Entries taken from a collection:
┌──

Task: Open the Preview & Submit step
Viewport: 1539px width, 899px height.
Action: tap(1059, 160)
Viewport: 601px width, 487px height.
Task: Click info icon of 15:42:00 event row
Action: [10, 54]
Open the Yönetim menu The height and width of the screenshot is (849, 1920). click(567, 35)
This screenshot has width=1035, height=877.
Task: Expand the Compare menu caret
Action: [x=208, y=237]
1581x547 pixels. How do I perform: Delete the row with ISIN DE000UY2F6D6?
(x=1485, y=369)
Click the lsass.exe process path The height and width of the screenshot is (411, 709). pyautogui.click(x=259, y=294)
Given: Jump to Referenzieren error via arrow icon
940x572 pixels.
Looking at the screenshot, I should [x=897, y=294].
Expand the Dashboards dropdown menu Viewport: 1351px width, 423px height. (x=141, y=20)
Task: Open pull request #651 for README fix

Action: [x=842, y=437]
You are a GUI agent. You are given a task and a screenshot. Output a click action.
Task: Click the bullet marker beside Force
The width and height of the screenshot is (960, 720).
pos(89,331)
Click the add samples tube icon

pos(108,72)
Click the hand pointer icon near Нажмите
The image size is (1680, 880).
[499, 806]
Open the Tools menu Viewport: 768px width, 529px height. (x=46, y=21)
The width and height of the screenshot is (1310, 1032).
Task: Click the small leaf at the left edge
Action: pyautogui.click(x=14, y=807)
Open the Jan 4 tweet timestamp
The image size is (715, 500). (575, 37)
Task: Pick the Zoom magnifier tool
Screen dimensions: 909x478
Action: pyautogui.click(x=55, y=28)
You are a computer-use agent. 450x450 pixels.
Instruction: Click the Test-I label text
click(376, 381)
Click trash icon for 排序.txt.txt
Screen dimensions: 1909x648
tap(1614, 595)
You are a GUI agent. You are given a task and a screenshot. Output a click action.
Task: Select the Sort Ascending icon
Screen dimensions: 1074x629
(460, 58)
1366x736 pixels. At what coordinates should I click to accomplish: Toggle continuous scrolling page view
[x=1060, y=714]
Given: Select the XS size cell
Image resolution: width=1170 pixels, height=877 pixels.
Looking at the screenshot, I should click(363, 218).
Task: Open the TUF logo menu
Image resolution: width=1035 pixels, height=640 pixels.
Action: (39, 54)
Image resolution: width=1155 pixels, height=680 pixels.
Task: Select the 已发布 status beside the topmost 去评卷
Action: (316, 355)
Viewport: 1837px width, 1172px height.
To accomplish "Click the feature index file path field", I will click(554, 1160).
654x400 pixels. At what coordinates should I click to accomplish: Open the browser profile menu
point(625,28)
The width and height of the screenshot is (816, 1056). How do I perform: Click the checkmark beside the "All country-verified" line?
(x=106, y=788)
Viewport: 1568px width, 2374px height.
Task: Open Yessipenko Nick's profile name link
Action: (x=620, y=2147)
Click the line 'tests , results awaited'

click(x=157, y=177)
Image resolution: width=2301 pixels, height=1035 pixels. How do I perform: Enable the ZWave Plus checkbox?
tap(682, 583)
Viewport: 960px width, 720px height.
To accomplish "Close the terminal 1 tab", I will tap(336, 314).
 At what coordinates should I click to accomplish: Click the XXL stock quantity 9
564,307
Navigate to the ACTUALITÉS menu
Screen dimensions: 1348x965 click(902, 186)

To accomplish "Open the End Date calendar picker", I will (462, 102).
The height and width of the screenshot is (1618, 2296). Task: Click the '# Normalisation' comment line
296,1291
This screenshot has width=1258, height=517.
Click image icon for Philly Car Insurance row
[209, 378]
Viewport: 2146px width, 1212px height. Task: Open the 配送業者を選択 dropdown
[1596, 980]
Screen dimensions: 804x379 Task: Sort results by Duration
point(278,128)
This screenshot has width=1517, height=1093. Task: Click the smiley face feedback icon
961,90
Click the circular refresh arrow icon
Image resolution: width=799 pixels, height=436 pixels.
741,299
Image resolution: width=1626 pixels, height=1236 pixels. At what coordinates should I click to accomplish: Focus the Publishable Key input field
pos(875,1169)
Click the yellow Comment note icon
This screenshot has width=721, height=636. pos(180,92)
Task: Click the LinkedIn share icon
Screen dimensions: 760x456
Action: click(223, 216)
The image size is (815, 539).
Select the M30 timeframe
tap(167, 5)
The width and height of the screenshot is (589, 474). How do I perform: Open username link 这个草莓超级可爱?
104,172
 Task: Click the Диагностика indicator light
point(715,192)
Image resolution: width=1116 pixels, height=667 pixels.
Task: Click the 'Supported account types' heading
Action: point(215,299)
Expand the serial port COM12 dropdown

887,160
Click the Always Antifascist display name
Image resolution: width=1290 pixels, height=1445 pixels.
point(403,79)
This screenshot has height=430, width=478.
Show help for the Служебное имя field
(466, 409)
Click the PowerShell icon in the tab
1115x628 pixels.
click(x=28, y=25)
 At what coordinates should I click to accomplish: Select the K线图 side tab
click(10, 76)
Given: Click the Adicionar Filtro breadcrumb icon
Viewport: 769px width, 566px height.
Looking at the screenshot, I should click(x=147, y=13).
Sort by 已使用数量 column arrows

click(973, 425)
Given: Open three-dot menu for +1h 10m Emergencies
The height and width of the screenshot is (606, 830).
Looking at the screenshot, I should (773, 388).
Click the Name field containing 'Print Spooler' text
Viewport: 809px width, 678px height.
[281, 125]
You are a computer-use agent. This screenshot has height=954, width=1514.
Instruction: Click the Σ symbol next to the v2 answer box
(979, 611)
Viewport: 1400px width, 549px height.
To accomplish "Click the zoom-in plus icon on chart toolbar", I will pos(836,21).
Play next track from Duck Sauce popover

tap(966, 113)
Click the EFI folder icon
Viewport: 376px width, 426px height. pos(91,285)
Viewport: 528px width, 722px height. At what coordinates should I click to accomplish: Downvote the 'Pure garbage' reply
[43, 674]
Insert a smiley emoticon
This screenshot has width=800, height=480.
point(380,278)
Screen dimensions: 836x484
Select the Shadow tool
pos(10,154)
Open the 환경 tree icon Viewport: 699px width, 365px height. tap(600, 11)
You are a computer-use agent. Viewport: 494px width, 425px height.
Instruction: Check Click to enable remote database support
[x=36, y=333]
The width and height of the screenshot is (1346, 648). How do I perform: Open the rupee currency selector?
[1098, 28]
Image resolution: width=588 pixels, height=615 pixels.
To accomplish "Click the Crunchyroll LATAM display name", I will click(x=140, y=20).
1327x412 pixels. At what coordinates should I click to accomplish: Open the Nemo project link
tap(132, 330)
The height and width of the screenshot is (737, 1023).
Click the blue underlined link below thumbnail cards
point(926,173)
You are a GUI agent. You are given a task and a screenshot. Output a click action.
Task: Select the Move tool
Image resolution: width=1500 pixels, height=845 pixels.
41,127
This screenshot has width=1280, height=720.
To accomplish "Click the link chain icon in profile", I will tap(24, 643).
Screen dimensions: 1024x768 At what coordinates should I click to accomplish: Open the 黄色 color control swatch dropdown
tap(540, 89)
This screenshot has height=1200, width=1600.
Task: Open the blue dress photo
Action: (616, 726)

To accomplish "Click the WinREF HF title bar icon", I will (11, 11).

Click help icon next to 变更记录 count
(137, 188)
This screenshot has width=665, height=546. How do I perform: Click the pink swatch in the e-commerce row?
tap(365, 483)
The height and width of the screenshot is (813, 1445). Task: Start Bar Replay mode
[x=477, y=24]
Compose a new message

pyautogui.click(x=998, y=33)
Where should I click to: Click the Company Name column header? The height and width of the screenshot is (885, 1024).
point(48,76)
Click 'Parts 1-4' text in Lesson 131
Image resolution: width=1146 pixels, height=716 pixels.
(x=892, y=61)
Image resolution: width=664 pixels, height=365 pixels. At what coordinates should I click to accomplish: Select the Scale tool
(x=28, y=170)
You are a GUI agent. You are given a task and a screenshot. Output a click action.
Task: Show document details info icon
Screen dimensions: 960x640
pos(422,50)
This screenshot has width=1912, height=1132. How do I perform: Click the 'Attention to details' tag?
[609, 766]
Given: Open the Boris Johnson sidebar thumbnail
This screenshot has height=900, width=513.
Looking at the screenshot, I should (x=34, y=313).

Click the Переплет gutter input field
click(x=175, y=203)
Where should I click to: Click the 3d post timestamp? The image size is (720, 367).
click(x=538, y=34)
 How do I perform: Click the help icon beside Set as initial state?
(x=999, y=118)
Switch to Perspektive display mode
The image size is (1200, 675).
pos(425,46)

└──

EXERCISE DETAILS: The expected answer is an exact copy of the lines above, beginning at the line with "Instruction: Click the Test-I label text" and ending at the line with "Task: Open the TUF logo menu", with both ends in.

TASK SOLUTION:
Instruction: Click the Test-I label text
click(376, 381)
Click trash icon for 排序.txt.txt
Screen dimensions: 1909x648
tap(1614, 595)
You are a GUI agent. You are given a task and a screenshot. Output a click action.
Task: Select the Sort Ascending icon
Screen dimensions: 1074x629
(460, 58)
1366x736 pixels. At what coordinates should I click to accomplish: Toggle continuous scrolling page view
[x=1060, y=714]
Given: Select the XS size cell
Image resolution: width=1170 pixels, height=877 pixels.
Looking at the screenshot, I should click(363, 218).
Task: Open the TUF logo menu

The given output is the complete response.